WHAT YOU SHOULD DO: Reproduce the items below exactly, beginning with the line that contains "careful [1122, 383]" and continuing through the line that contains "single [328, 2076]".

PROVIDED ENTRIES:
········

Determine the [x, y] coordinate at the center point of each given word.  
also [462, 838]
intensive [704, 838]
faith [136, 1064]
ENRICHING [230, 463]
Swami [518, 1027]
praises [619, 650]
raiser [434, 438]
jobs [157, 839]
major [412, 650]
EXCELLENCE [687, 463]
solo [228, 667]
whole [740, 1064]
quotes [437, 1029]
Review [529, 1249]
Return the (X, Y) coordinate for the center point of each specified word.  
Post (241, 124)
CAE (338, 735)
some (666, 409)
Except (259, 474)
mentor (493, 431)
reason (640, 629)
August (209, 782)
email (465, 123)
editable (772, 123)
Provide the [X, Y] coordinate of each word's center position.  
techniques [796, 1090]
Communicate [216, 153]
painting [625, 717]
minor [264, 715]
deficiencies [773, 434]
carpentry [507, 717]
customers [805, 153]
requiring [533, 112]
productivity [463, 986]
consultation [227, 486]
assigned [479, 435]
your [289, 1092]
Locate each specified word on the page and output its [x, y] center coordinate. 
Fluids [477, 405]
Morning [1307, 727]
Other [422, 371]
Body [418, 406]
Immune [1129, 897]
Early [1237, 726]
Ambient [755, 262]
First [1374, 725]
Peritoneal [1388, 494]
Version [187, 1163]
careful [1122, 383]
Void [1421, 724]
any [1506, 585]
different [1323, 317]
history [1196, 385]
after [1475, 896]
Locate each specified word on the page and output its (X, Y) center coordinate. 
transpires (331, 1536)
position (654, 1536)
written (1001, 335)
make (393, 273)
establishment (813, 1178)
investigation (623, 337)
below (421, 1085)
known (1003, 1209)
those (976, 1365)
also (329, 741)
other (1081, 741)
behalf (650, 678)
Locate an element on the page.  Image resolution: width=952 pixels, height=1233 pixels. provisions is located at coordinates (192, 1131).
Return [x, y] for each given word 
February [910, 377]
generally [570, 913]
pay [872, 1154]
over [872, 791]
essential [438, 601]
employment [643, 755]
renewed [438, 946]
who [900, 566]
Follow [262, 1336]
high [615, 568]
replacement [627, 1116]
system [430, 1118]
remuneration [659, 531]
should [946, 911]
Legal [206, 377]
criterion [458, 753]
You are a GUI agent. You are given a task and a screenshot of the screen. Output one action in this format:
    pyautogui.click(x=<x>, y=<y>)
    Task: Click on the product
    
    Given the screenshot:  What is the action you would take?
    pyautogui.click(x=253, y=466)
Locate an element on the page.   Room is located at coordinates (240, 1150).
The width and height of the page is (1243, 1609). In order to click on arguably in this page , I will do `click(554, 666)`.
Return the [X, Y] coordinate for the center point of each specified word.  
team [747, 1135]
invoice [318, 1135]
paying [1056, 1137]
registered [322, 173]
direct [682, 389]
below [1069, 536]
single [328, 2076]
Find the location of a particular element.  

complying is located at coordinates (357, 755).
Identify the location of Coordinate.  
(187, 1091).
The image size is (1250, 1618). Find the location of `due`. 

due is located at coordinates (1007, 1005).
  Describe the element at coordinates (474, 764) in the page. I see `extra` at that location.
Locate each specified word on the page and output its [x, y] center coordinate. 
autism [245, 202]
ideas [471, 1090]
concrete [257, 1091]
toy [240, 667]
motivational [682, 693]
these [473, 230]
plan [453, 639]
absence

········

TASK RESULT:
careful [1122, 383]
Void [1421, 724]
any [1506, 585]
different [1323, 317]
history [1196, 385]
after [1475, 896]
Locate each specified word on the page and output its (X, Y) center coordinate. 
transpires (331, 1536)
position (654, 1536)
written (1001, 335)
make (393, 273)
establishment (813, 1178)
investigation (623, 337)
below (421, 1085)
known (1003, 1209)
those (976, 1365)
also (329, 741)
other (1081, 741)
behalf (650, 678)
Locate an element on the page.  Image resolution: width=952 pixels, height=1233 pixels. provisions is located at coordinates (192, 1131).
Return [x, y] for each given word 
February [910, 377]
generally [570, 913]
pay [872, 1154]
over [872, 791]
essential [438, 601]
employment [643, 755]
renewed [438, 946]
who [900, 566]
Follow [262, 1336]
high [615, 568]
replacement [627, 1116]
system [430, 1118]
remuneration [659, 531]
should [946, 911]
Legal [206, 377]
criterion [458, 753]
You are a GUI agent. You are given a task and a screenshot of the screen. Output one action in this format:
    pyautogui.click(x=<x>, y=<y>)
    Task: Click on the product
    
    Given the screenshot:  What is the action you would take?
    pyautogui.click(x=253, y=466)
Locate an element on the page.   Room is located at coordinates (240, 1150).
The width and height of the page is (1243, 1609). In order to click on arguably in this page , I will do `click(554, 666)`.
Return the [X, Y] coordinate for the center point of each specified word.  
team [747, 1135]
invoice [318, 1135]
paying [1056, 1137]
registered [322, 173]
direct [682, 389]
below [1069, 536]
single [328, 2076]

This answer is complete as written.